Virtual meetings became the standard during the Covid-19 pandemic out of necessity and, with uncertainty over when this pandemic will end, the virtual format will likely remain the standard for the time being.
It is likely that, over time, the hybrid meeting will become the dominant format for AGMs, according to Paul Conn, president of global capital markets at Computershare.
‘I think, ultimately, it will come down to whether a hybrid meeting can be done cost-effectively,’ he says. ‘Where the law allows, companies will have virtual meetings. Large companies might offer streaming meetings or some form of participation remotely. You could authenticate shareholders who join virtually and allow them to vote. I think it will take three to five years before in-person meetings are not considered best practice.

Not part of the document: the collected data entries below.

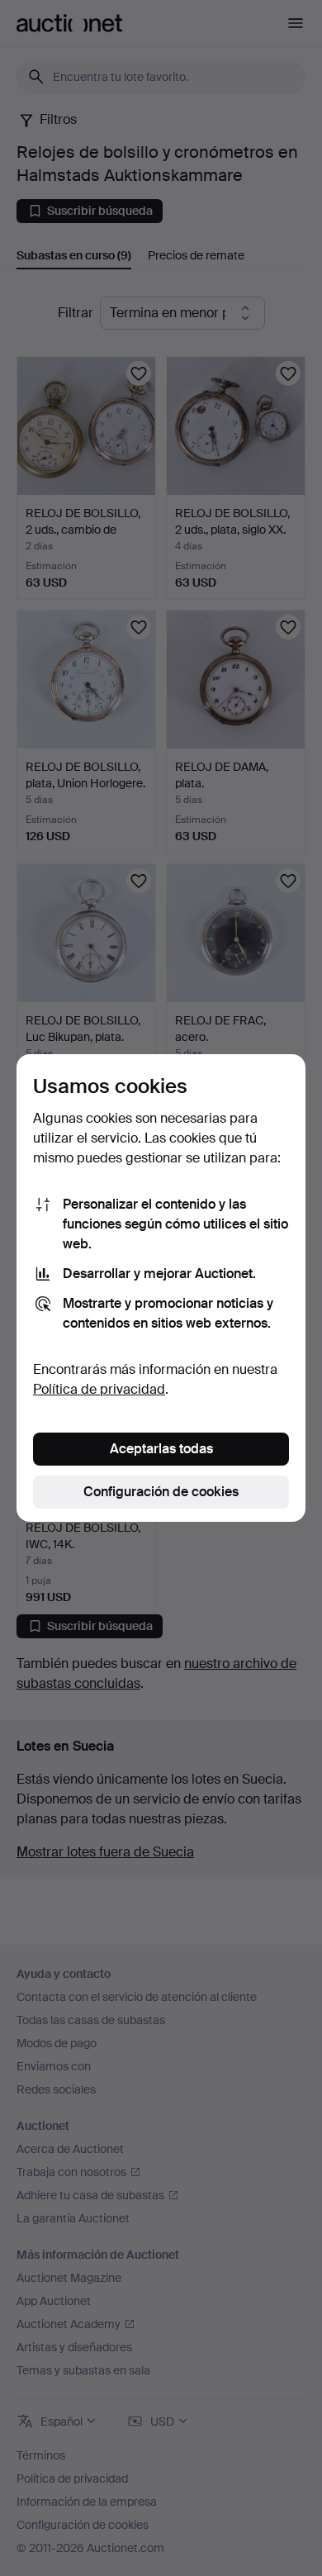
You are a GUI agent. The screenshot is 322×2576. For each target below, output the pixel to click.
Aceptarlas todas (161, 1448)
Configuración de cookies (161, 1491)
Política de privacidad (99, 1389)
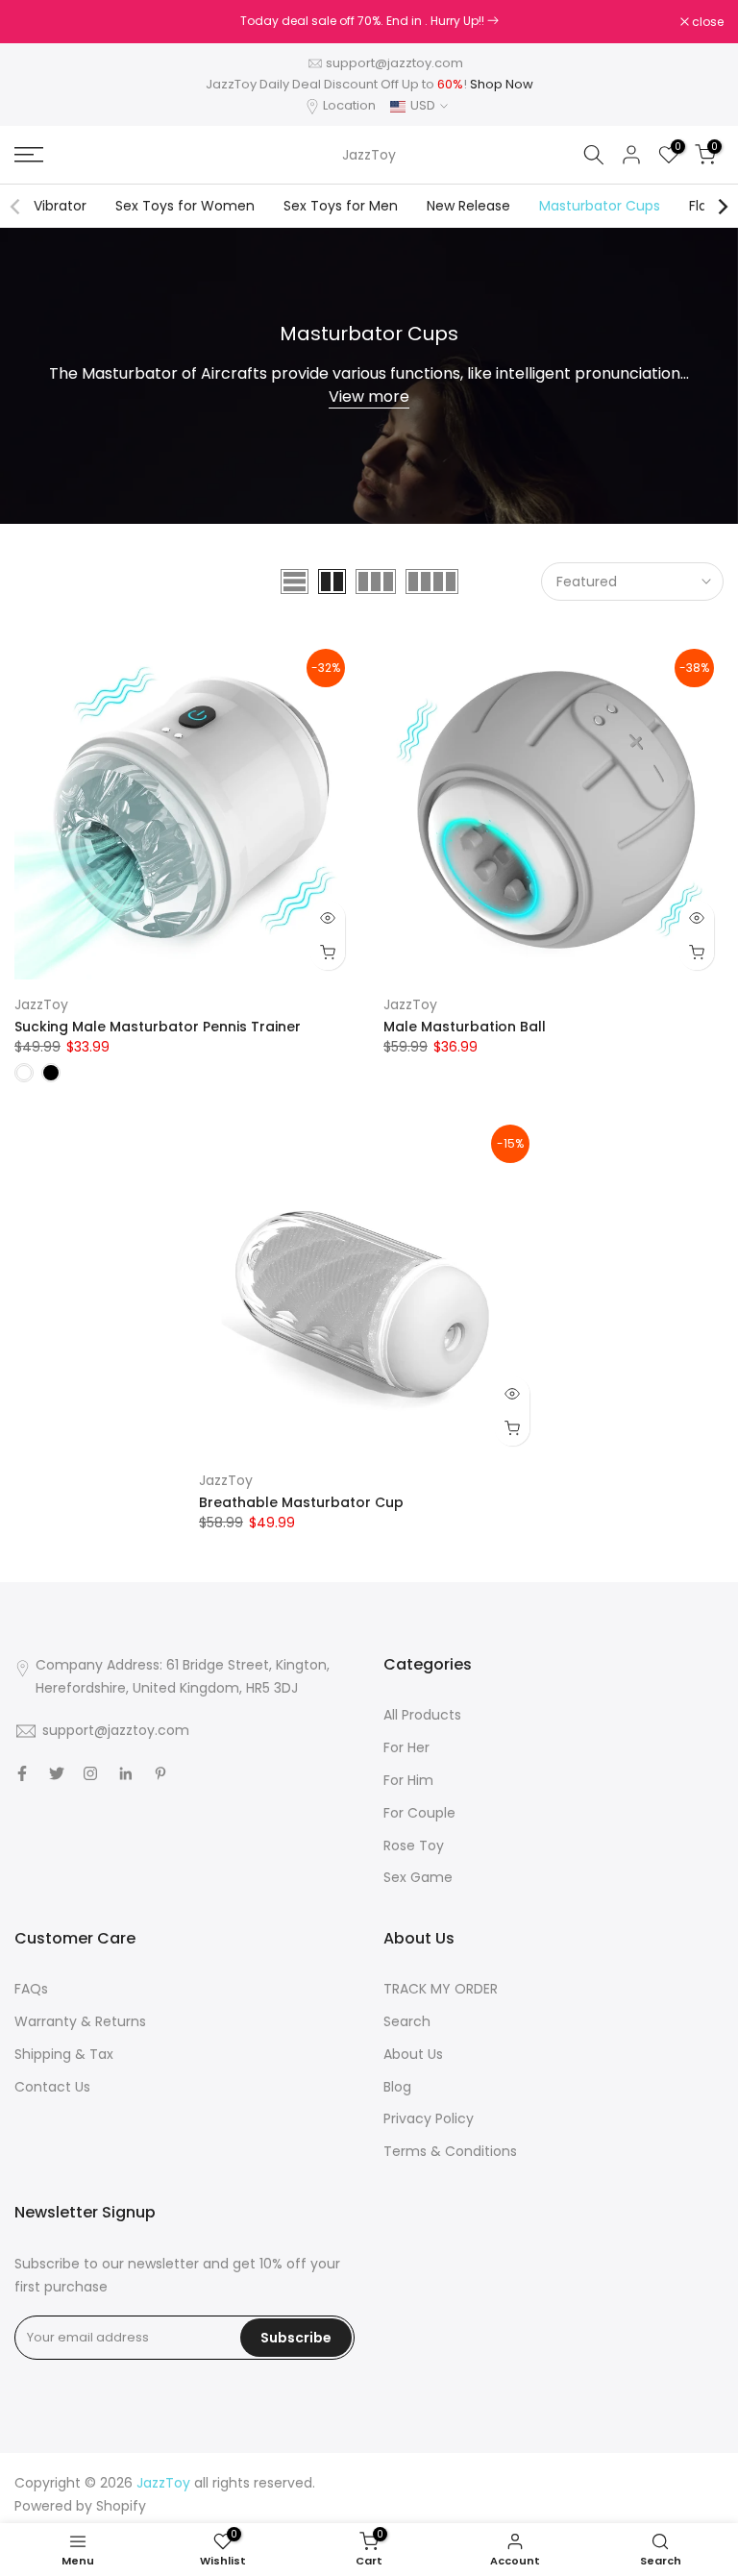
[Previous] (16, 206)
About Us (413, 2054)
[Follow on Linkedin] (125, 1773)
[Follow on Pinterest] (160, 1773)
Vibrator (60, 205)
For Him (408, 1780)
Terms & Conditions (450, 2151)
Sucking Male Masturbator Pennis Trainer (157, 1026)
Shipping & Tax (63, 2054)
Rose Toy (413, 1845)
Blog (397, 2086)
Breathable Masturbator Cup (301, 1502)
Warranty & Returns (80, 2021)
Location (349, 105)
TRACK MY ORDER (440, 1988)
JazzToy (369, 154)
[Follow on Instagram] (90, 1773)
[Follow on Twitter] (56, 1773)
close (40, 22)
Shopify (121, 2505)
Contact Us (52, 2086)
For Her (406, 1747)
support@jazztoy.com (394, 63)
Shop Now (501, 84)
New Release (468, 205)
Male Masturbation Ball (464, 1026)
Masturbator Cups (599, 205)
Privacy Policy (428, 2118)
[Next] (721, 206)
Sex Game (418, 1877)
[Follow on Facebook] (22, 1773)
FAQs (31, 1988)
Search (406, 2021)
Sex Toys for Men (340, 205)
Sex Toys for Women (185, 205)
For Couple (419, 1812)
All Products (422, 1714)
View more (369, 396)
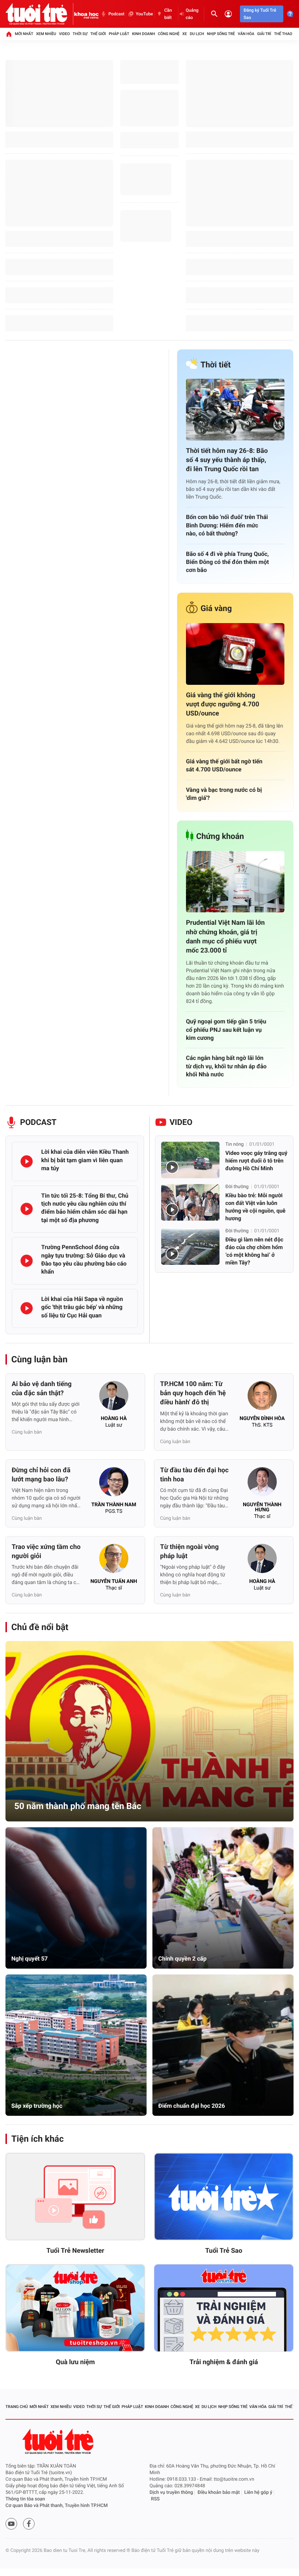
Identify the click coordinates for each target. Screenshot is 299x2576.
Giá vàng (216, 608)
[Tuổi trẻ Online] (58, 2441)
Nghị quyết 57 (29, 1958)
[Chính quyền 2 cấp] (223, 1898)
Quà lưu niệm (75, 2362)
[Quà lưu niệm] (75, 2308)
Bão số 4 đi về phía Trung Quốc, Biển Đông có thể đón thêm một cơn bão (227, 562)
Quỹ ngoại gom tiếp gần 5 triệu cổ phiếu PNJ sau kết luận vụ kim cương (226, 1029)
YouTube (144, 13)
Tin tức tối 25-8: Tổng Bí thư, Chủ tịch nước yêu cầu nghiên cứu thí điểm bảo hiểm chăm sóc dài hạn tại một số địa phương (84, 1208)
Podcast (116, 13)
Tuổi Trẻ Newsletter (75, 2251)
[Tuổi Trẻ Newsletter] (75, 2196)
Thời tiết (216, 365)
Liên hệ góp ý (258, 2492)
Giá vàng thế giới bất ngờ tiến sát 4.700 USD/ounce (224, 765)
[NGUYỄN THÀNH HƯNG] (262, 1484)
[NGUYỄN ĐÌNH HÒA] (262, 1397)
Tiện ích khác (37, 2139)
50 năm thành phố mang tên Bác (77, 1806)
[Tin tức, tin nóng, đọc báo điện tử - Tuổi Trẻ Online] (39, 14)
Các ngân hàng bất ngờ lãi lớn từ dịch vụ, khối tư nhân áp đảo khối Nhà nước (226, 1066)
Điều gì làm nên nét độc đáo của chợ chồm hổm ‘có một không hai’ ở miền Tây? (254, 1251)
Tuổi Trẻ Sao (223, 2251)
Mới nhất (24, 33)
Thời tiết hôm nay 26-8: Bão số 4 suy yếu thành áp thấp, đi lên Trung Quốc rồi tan (227, 460)
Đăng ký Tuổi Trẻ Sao (260, 14)
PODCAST (38, 1122)
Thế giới (98, 33)
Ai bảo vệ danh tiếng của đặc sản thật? (41, 1388)
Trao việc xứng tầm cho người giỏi (46, 1551)
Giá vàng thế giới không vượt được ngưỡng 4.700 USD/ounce (222, 704)
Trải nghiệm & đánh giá (224, 2362)
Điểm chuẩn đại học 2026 (191, 2105)
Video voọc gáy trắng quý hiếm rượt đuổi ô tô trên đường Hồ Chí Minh (256, 1161)
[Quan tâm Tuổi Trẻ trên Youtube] (11, 2524)
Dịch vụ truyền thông (171, 2492)
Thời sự (80, 33)
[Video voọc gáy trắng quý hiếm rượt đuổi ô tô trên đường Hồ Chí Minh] (190, 1160)
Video (64, 33)
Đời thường (237, 1187)
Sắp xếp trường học (36, 2105)
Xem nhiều (46, 33)
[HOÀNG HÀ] (114, 1397)
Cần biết (168, 14)
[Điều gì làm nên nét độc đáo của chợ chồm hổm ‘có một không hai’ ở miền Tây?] (190, 1246)
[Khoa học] (86, 14)
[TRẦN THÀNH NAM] (114, 1484)
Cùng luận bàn (39, 1359)
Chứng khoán (220, 836)
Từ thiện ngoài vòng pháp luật (189, 1551)
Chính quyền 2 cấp (182, 1958)
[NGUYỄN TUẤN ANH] (114, 1560)
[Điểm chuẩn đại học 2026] (223, 2045)
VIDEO (181, 1122)
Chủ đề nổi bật (39, 1627)
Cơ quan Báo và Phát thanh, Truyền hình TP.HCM (56, 2505)
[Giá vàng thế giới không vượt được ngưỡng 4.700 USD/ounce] (235, 654)
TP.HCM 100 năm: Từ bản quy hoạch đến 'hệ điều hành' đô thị (193, 1393)
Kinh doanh (143, 33)
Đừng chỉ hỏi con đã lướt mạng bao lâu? (41, 1474)
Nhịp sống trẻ (221, 33)
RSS (155, 2499)
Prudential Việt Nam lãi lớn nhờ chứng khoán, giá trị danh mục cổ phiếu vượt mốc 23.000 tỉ (225, 936)
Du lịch (197, 33)
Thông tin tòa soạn (25, 2499)
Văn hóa (246, 33)
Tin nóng (234, 1144)
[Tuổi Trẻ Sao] (224, 2196)
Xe (184, 33)
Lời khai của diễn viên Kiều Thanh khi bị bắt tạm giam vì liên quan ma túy (85, 1160)
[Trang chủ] (8, 34)
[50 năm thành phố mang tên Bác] (149, 1731)
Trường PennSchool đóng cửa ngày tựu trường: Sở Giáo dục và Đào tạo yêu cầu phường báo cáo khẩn (84, 1259)
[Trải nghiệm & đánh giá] (224, 2308)
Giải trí (264, 33)
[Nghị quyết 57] (76, 1898)
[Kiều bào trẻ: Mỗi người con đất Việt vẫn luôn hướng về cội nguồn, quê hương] (190, 1202)
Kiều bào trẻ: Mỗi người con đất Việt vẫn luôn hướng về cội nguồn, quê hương (255, 1207)
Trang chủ (16, 2406)
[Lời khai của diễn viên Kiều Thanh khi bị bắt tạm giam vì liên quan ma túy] (26, 1161)
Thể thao (283, 33)
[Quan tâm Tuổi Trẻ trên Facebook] (29, 2524)
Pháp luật (119, 33)
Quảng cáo (192, 14)
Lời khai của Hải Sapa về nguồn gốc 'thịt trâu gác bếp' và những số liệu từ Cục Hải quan (82, 1307)
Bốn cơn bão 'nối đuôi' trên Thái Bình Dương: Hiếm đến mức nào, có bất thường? (227, 525)
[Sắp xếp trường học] (76, 2045)
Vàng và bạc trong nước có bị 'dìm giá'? (224, 793)
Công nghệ (168, 33)
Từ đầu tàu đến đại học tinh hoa (194, 1474)
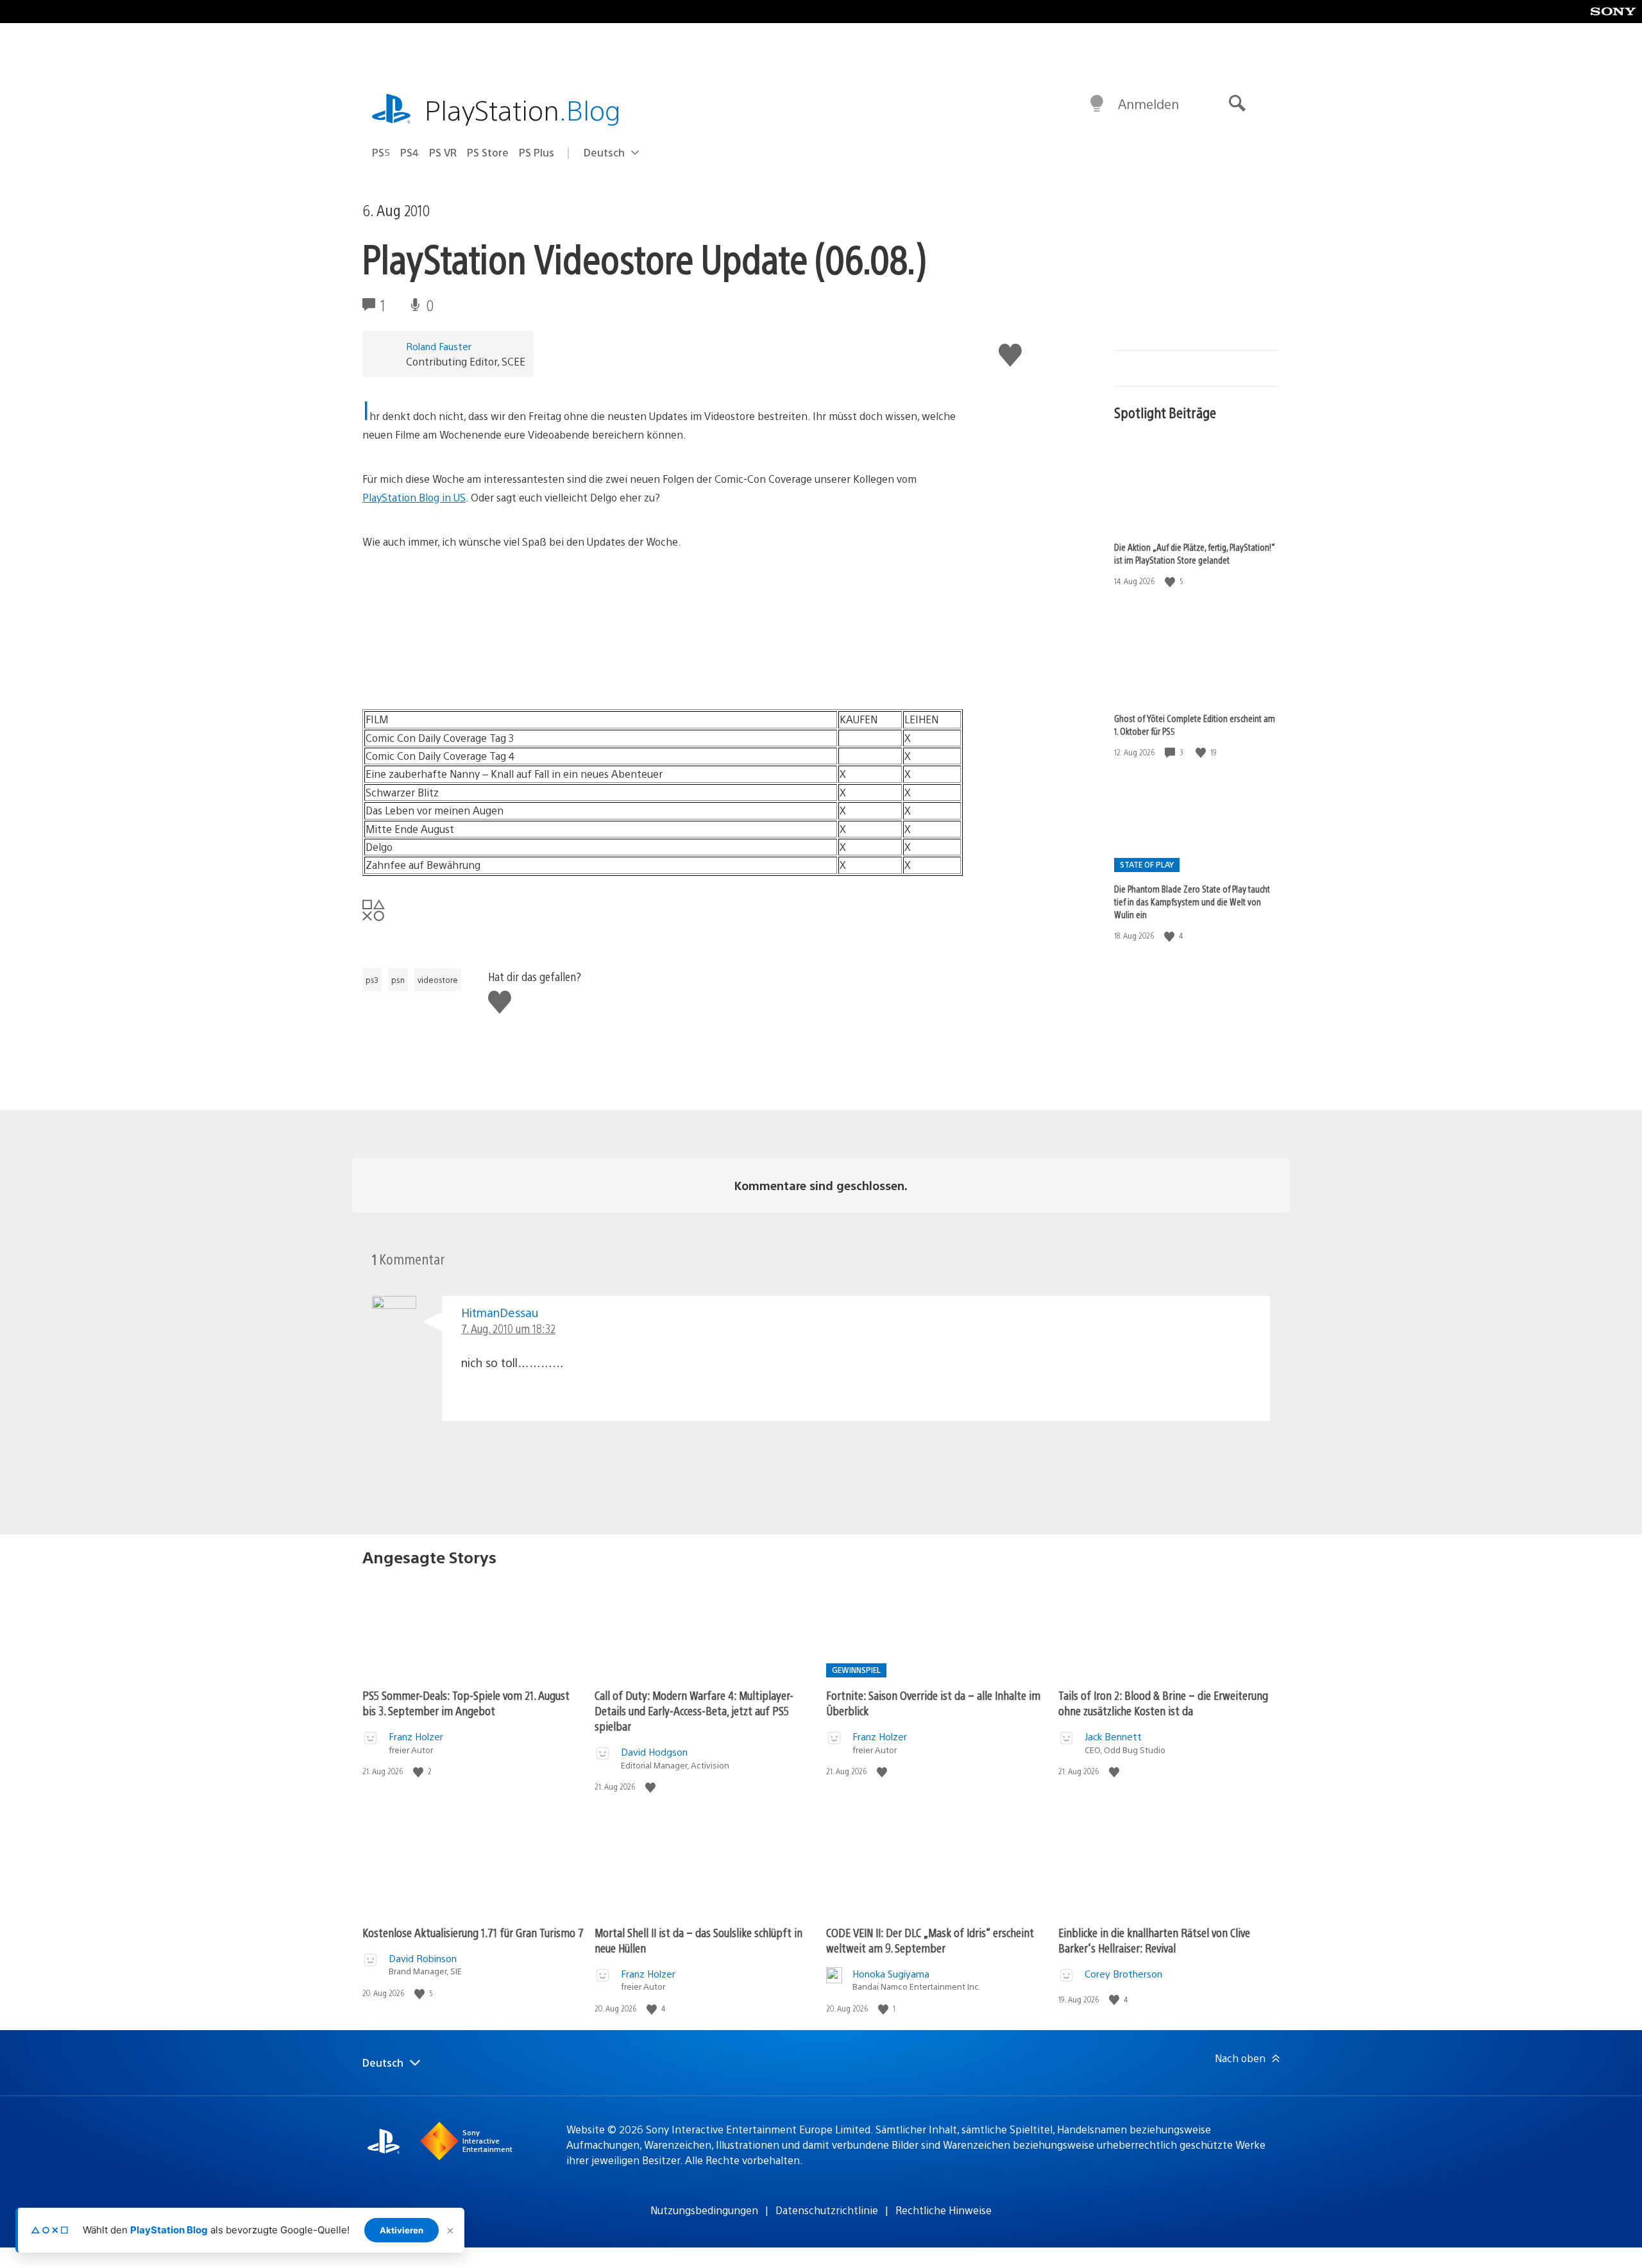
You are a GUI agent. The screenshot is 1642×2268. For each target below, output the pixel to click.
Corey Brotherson (1123, 1973)
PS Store (488, 152)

Tom Skulski, managing director for proxy at Morrow Sodali, agrees that eventually hybrid meetings are likely to become the standard because those who preferred to be physically present could be, while those who couldn’t attend would at least be able to participate in the AGMs. There are some concerns, however, about boards being held accountable to shareholders with questions.
‘ISS did a survey over the summer; it found that a large number of investors who responded are concerned with the way companies are curating questions and how questions are allowed to be asked at meetings,’ Skulski says. ‘They are concerned that not all questions are being asked and answered. You would know this at an in-person meeting because you’d see how many people were waiting to speak.’
He adds that ISS and Glass Lewis are going to come out with their policy recommendations regarding holding AGMs before the end of the year.
‘It will be interesting to see whether they have changes in how they think virtual meetings should be run and whether they will give any guidance on future approaches by issuers,’ he says.
On the US agenda
The issues motivating shareholders the most are environmental and social. There were 13 environmental and 20 social issues that passed in the US in 2021, compared with a combined total of 18 the previous year, according to Hannah Orowitz, senior managing director at Georgeson. She says ESG issues will continue to dominate the coming proxy season: ‘We are going to see more proposals asking firms about climate transition strategies in 2022.’
When it comes to social measures, Orowitz says new proposals at AGMs were related to racial equity audits, although none passed. Several garnered support of more than 30 percent, however, she points out. ‘I believe we are going to see more of this in 2022, asking companies to make commitments on racial equity efforts and have third-party experts reviewing those plans,’ she says. ‘We will see those proposals in 2022, and it remains to be seen how those proposals will increase.’
This year also saw heightened scrutiny on political spending, which Orowitz believes will continue. This, she says, will continue to be examined at AGMs in 2022, with investors examining how lobbying efforts are affecting companies’ climate and social goals. ‘Fallout from events at the Capitol in January and scrutiny over political and lobbying efforts – in general, not necessarily connected to environmental and social issues – will all be looked at,’ she says.